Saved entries
════════

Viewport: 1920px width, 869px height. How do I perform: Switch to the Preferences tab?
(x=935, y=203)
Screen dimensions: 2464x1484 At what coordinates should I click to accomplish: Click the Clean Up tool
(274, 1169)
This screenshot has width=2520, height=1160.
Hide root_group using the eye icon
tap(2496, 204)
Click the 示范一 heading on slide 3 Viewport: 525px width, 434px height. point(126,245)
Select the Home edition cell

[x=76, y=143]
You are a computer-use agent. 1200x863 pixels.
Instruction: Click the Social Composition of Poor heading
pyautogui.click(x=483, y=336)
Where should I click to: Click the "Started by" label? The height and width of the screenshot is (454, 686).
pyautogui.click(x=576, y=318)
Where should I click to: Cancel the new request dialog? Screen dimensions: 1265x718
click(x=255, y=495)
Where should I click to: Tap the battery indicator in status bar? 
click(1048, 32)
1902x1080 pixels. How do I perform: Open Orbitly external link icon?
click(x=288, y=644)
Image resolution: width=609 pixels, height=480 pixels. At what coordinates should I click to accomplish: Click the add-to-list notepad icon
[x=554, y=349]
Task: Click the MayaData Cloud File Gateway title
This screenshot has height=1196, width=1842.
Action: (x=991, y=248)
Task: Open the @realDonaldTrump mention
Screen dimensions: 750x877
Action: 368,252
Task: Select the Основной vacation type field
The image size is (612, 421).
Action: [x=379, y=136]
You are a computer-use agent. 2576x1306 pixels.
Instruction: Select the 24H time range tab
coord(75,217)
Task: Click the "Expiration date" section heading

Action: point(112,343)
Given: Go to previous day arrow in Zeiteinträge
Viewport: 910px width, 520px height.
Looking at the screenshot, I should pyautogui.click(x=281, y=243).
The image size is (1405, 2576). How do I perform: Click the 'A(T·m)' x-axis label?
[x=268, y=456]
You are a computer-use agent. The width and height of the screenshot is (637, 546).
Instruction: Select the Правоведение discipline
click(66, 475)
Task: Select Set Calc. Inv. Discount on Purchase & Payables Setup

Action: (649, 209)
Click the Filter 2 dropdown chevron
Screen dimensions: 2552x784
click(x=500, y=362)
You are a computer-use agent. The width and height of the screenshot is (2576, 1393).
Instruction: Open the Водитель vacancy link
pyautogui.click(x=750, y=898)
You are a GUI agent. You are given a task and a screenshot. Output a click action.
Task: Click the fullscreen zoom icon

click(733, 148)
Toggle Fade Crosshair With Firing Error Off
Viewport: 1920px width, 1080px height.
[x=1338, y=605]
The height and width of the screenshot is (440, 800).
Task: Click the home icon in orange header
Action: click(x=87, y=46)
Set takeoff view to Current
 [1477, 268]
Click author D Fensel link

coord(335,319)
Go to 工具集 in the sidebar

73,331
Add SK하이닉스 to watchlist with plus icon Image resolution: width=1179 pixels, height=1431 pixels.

════════

What to produce => Gather every line of the material above that contains the string "computer".

Finished answer =>
You are a computer-use agent. 1200x863 pixels.
You are a computer-use agent. 2576x1306 pixels.
You are a computer-use agent. The width and height of the screenshot is (637, 546).
You are a computer-use agent. The width and height of the screenshot is (2576, 1393).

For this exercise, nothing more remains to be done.